There is a Jarman-esque feel to the piece and certain scenes are lit to such perfection by Jordan Moffatt, that they can be compared to a Caravaggio painting creating a realistic observation of the human state, both physical and emotional.
Graves explores why there is a need for gay men to take drugs? Is it to be more socially acceptable to our peers and contemporaries? The results of being addicted, fantasy blurring with reality, mind games, paranoia are all here – and that funnily enough amongst gay men that there is a drug snobbery. Toffs do cocaine, the peasants take G, Tina, Meth, and become crack heads.
This is a complex piece with Graves drawing on quotes from Shakespeare – Prospero from the Tempest and Puck from A Midsummer Night’s Dream – and the scriptures offering a rather sinister view that the resurrection of Christ on Easter Sunday is a good enough reason to get high.
What makes this play work is the excellence and the formidable performances by the 6-strong cast of male actors who pulsate with a controlled and vibrant, masculine energy that is superb. Their stage chemistry is electric and when they are given the challenge of playing multiple roles, black become white and vice-versa, the tension built within the scenes that involve vivid drug-taking goes through the roof.

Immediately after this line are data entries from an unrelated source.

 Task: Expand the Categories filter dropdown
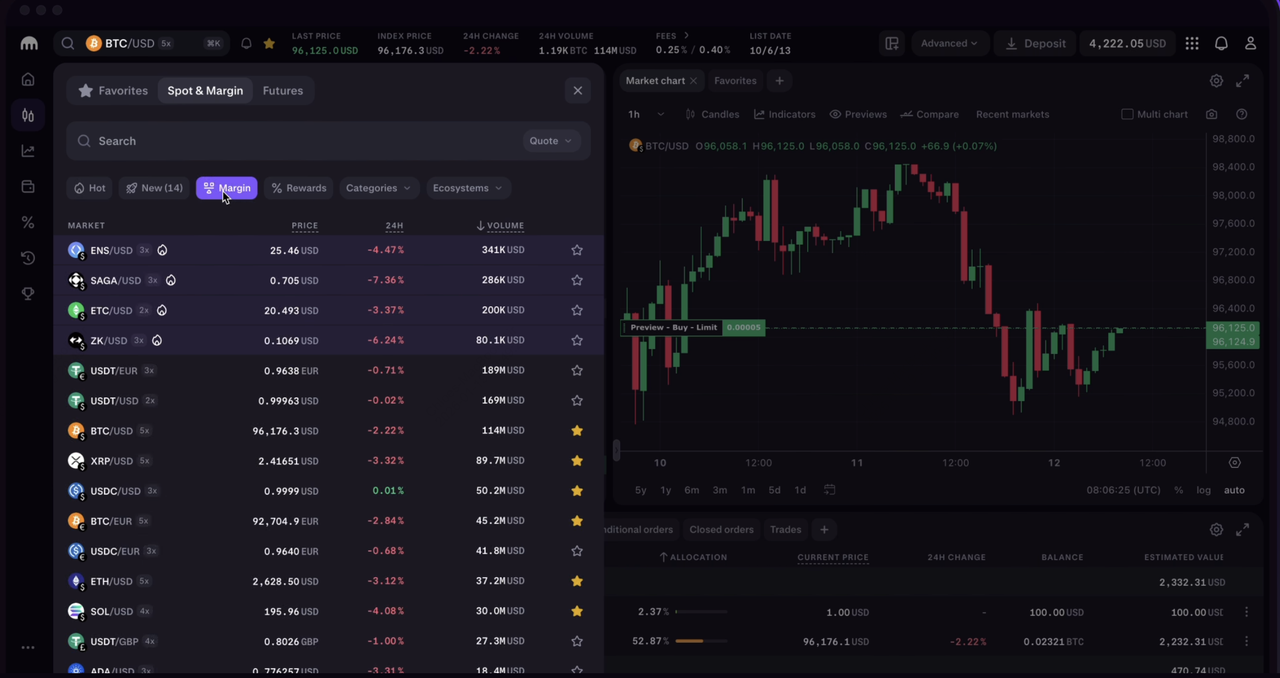tap(378, 188)
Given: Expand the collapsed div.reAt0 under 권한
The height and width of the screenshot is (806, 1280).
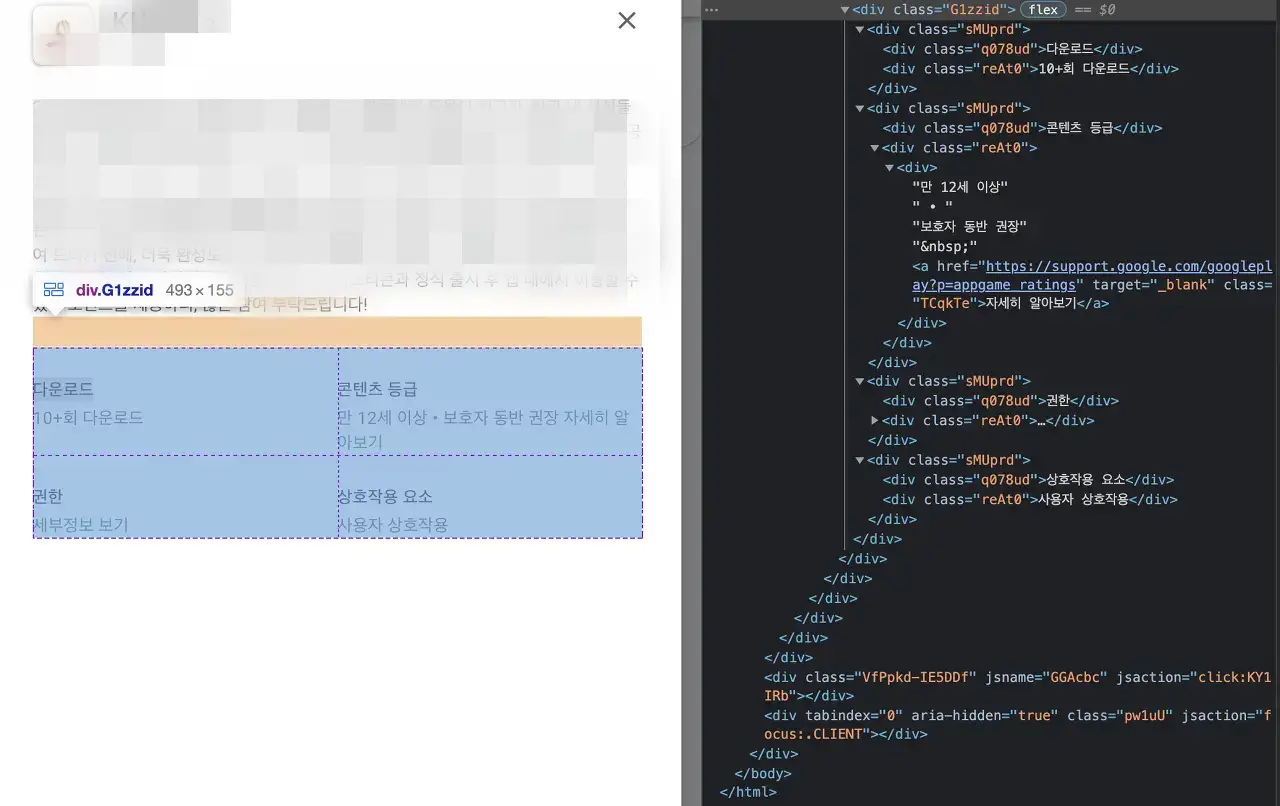Looking at the screenshot, I should pyautogui.click(x=874, y=420).
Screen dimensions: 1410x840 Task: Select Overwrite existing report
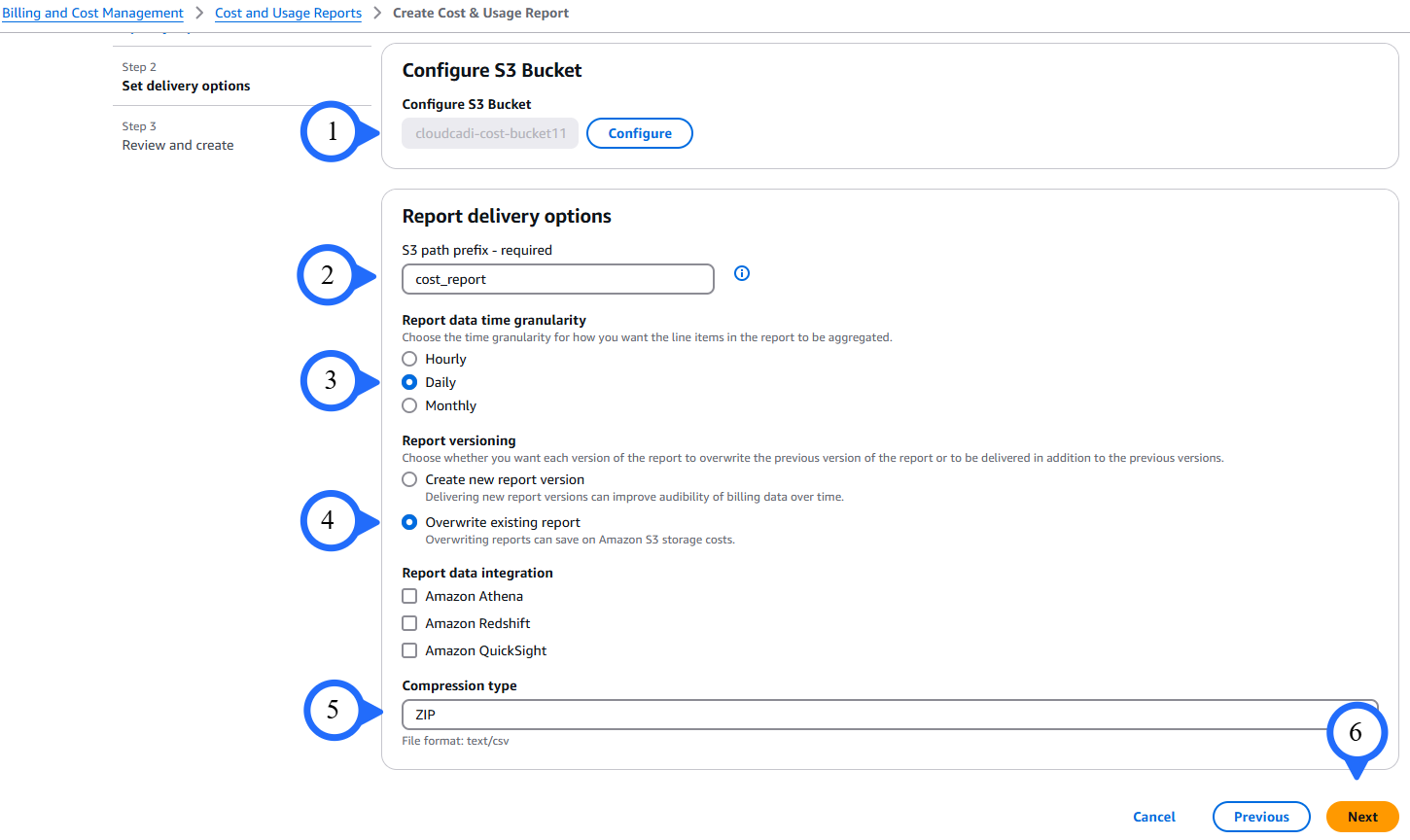click(x=409, y=521)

Stephen Papaioannou who plays Chris is a school teacher with a reputation and after meeting via a social app, hooks up with Michael Mc.Carthy who then goes to the police and accuses him of rape whilst under the influence of a Class A drug. The play is about the effects of that accusation, the outcome and the consequences. There is a very clever use of the overlap of stories most notably that of Peter played by Christopher Hardcastle which is riveting to watch. Hardcastle also plays Detective Inspector White, but it is as the bigot Peter, an old school leather queen, that he gives such a tour de force.
Stuck in his ways, living out his days in a run down council flat in the East End, and his opinions about other people is that they are worthless scum to be used and abused and thrown away. He is the alpha male top dog and he revels in the fact that he has this power over young men because he gives them drugs for free, so they become dependent on him. Trapped in his world with no way out, Jamie played by a very watchable Kieran Faulkner was one of Peter’s victims and did not survive, and from Heaven visits Chris as an Angel to save him to give him the option to have mind over matter, to seek redemption and safety.
With stunning support by Tommy Papaioannou as Adam and Detective Inspector Black, Andrew Armitage as Angel 1, Matt and the aforementioned Mc.Carthy and lastly Moshen Ghaffari as Angel 2 and Tom, this is ground-breaking theatre that draws attention to issues that some people would prefer did not to exist. That drug culture is on the increase and the current political system attached to social injustice is doomed to fail. This is a heavenly theatrical experience and with a running time of 75 minutes the adrenaline will course through your veins. Mesmerising!